先日、散歩の途中で、実に興味深い光景を見た。
六十代ほどの男性のすぐそばに、如何にも高級そうな乗用車が停まり、ドライバーが窓から顔を出すとその男性に訊ねたのである。
「すみません。ちょっと、教えて欲しいんですが、〇〇〇ホテルはどう行ったらいいんでしょうか?」
すると、その男性が言うことには、
「行き方は知っているけど、言わねェ。どうして俺がホテルが稼ぐ手伝いをしなきゃならねェんだ。勝手に探せや」
ドライバーは、驚いたようないかにも心外だという怪訝な顔つきで、車を走らせて去って行った。そして、その男性は、そばにいたわたしの顔をチラッと見ると、同意を求めるように、
「ホテルの旦那たちなんか、おれたちと会っても下目に見るだけで話もしやしない。あんな奴らのために誰が協力なんかしてやるかってんだ。-----なァ?」
「はあ・・・・・」
わたしは、どういう顔をして答えたらいいのか判らず、うすら笑いを浮かべるしかなかった。
自治体は、観光客の誘致には手っ取り早く旅館やホテルなどとタイアップしてゆるキャラなどを考えればいいと、実に安易に考えている。しかし、これまでも何度も書いて来たように、ホテルや旅館ほど正直住民たちに嫌われている存在はないのだ。
下馬評では当選確実と思われていた旅館の女将たちが押していた県会議員候補が、一般の家庭の主婦たちのやっかみや恨みで落選するということなど平気で起きる。
どうして、これほどまでに旅館やホテル関係者はうとまれているのかと言えば、結局、彼らの日ごろからの周囲の住民に対する「殿様」意識がそうさせているのである。
しかし、どんなに大きなホテルや旅館でも、実際の内情は火の車であることはあまり知られてはいない。傍からは経営者が贅沢三昧に暮らしているようにみえるものの、皆、気の遠くなるような借金をかかえて青息吐息の営業をしているものなのである。
ただ、営業を続ける限り、金融機関もこれまで貸し付けた金が焦げ付くのを恐れて、館内の補修工事費やその他の支払いのためにさらに金を貸す。
こうして、倒産するまで栄養剤の点滴を続けるものだから、実際に潰れて不良債権となり競売にかけられるまで周囲の住民たちには判らないのである。
だから、倒産した経営者がどうなろうと、住民たちはまったくの無関心である。それが、観光地の血も涙もない現状なのだ。

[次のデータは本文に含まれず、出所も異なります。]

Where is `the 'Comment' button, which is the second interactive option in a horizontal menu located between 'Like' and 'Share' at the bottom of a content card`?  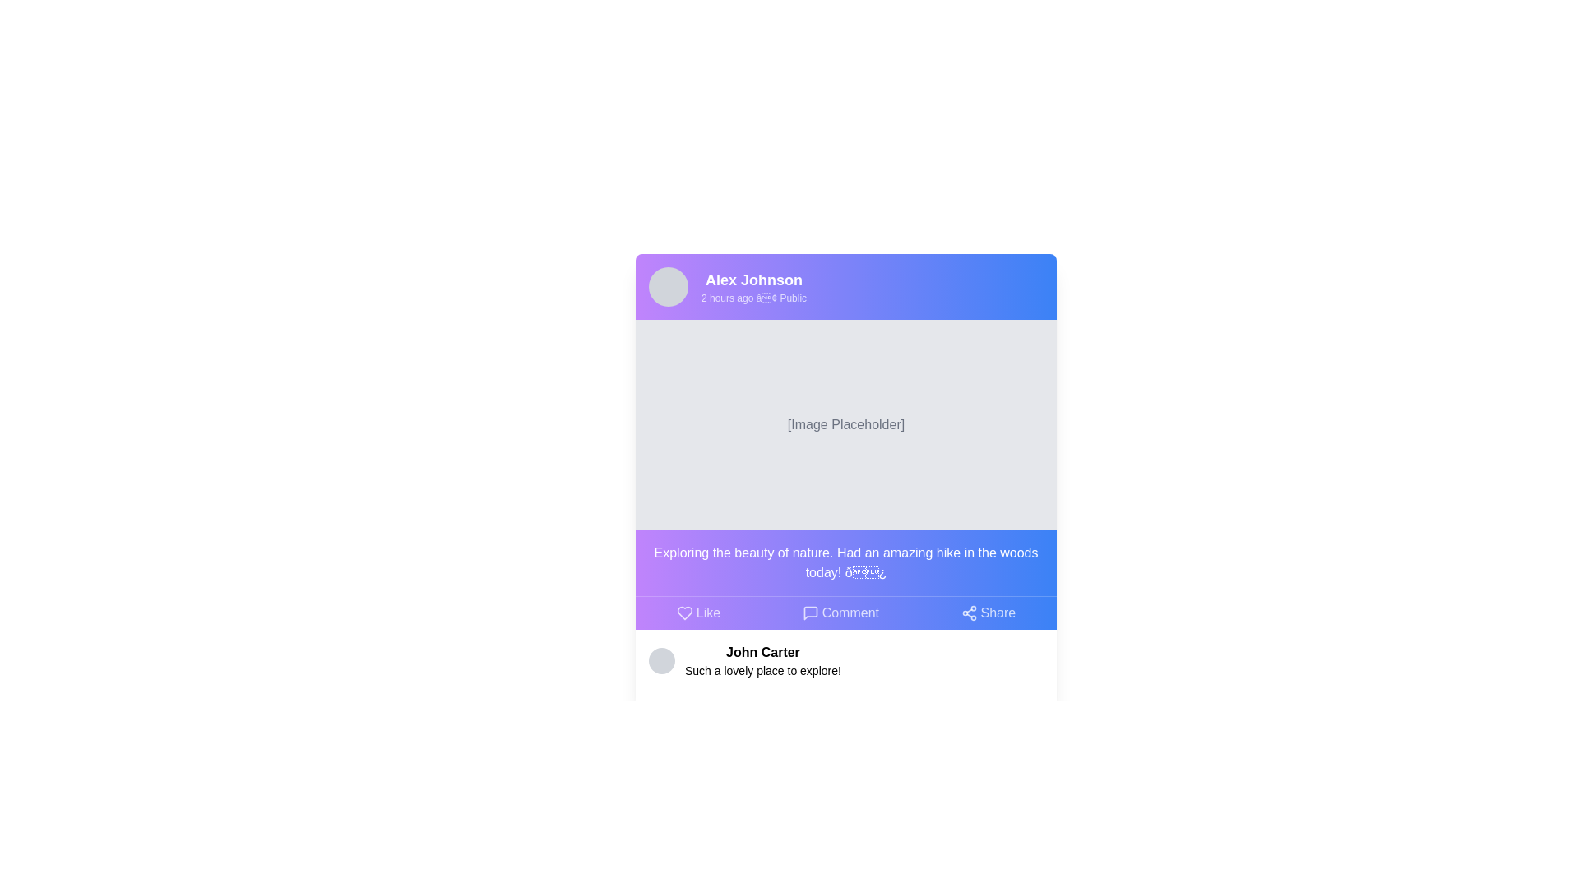
the 'Comment' button, which is the second interactive option in a horizontal menu located between 'Like' and 'Share' at the bottom of a content card is located at coordinates (841, 613).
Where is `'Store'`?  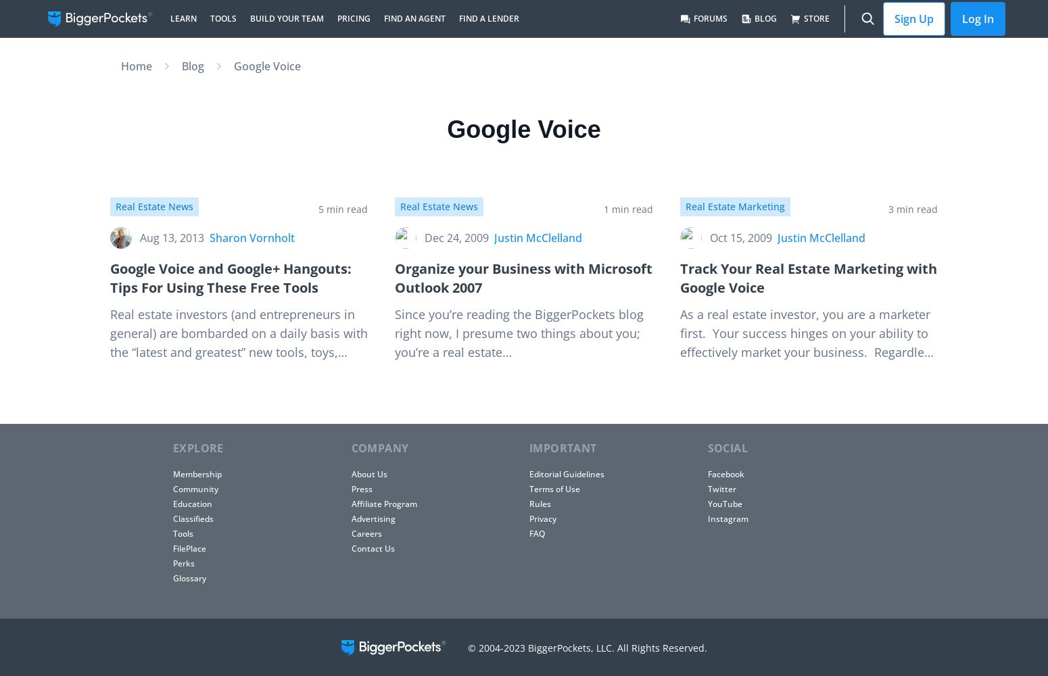 'Store' is located at coordinates (817, 18).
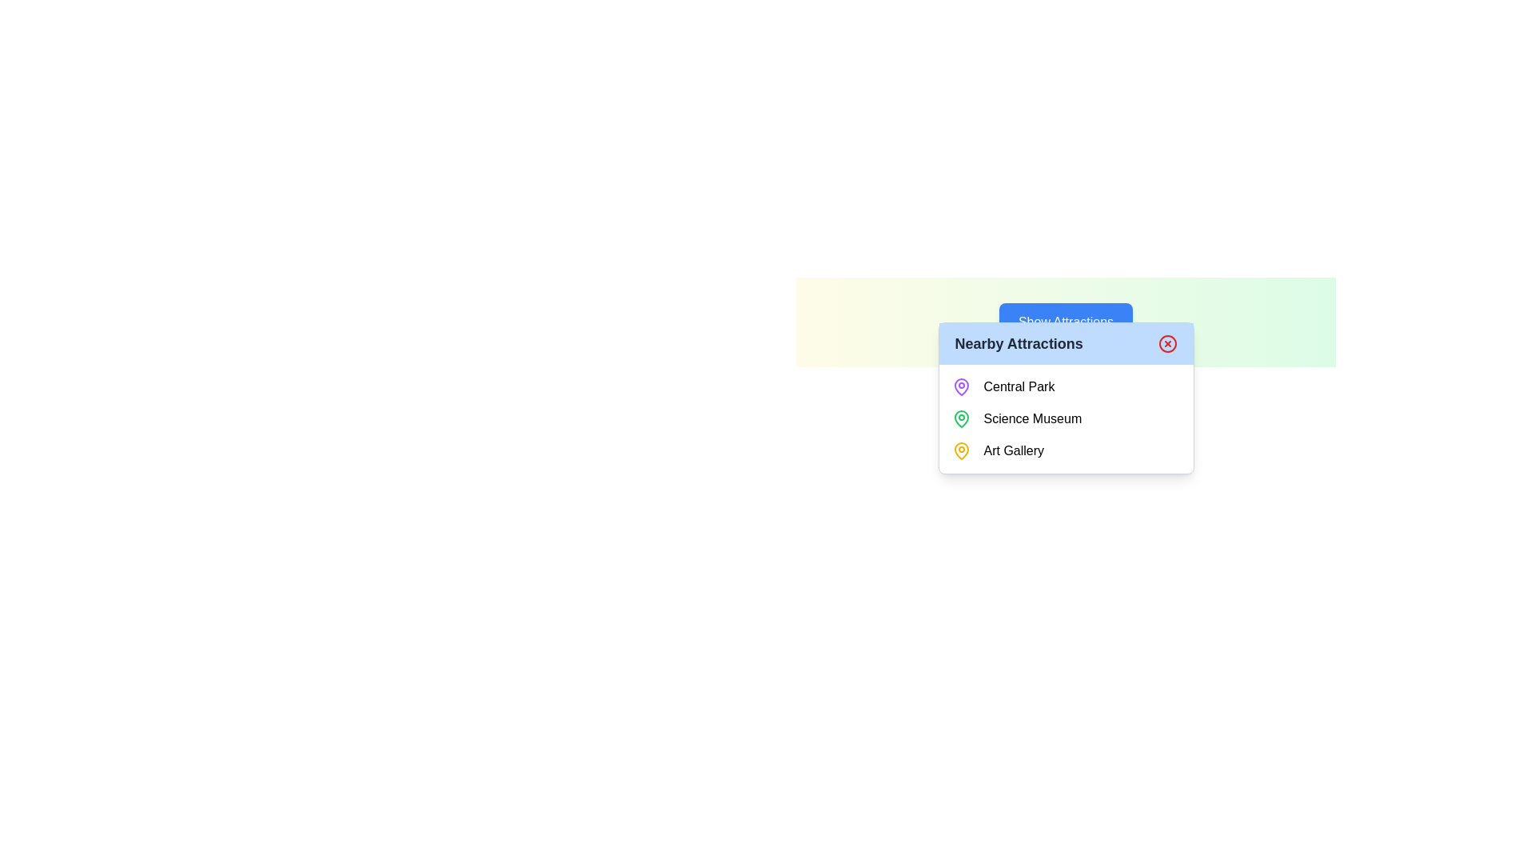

そんな旅館やホテル関係者と自治体が活性化のために手を組んだところで、誰も関心など持たないし、協力もしない。こんなことは、もう百年にもわたって続いていることで嫌というほど判りきっているはずなのに、何故、未だにこんなところにしか目を付けられないのかが判らない。
発想の貧困さには、あきれ返るばかりである。
自分のホテルだけが儲かればいい。ホテルや旅館だけが潤えばいい。そんな考え方を変えなければ、観光地に未来などないのである。
今こそ、どうしたら、観光業者と一般地域住民とが協力して自治体起こしに取り組めるかを、性根を据えて考えなくてはならないのではなかろうか?
<今日のおまけ>
自称 女将さんのコメント欄にもう少し意見を書き込もうかと思いましたが、あまり、他の人のブログを使わせていただくのもどうかと思いましたので、ここに書きます。
女将さんは、渋温泉あっての山ノ内町だと言われていますし、そのくらいの気概も必要だと思います。
しかし、その気概が自惚れになっては困ります。
「しぶざるくん」のキャラクターにしても、渋温泉単独で作るのではなく、他の温泉場にも相談されて、統一のキャラクターを開発しようという発想がなかったことが、今更ながら残念でなりません。
つまり、いつも「俺だけがよければいい」の発想なのです。
この考え方を改めない限り、山ノ内町に未来はないとさえ思います。
わたしは、時々、こうした議論めいたことをしたくなる性分でして、女将さん、相手をして頂きありがとうございました。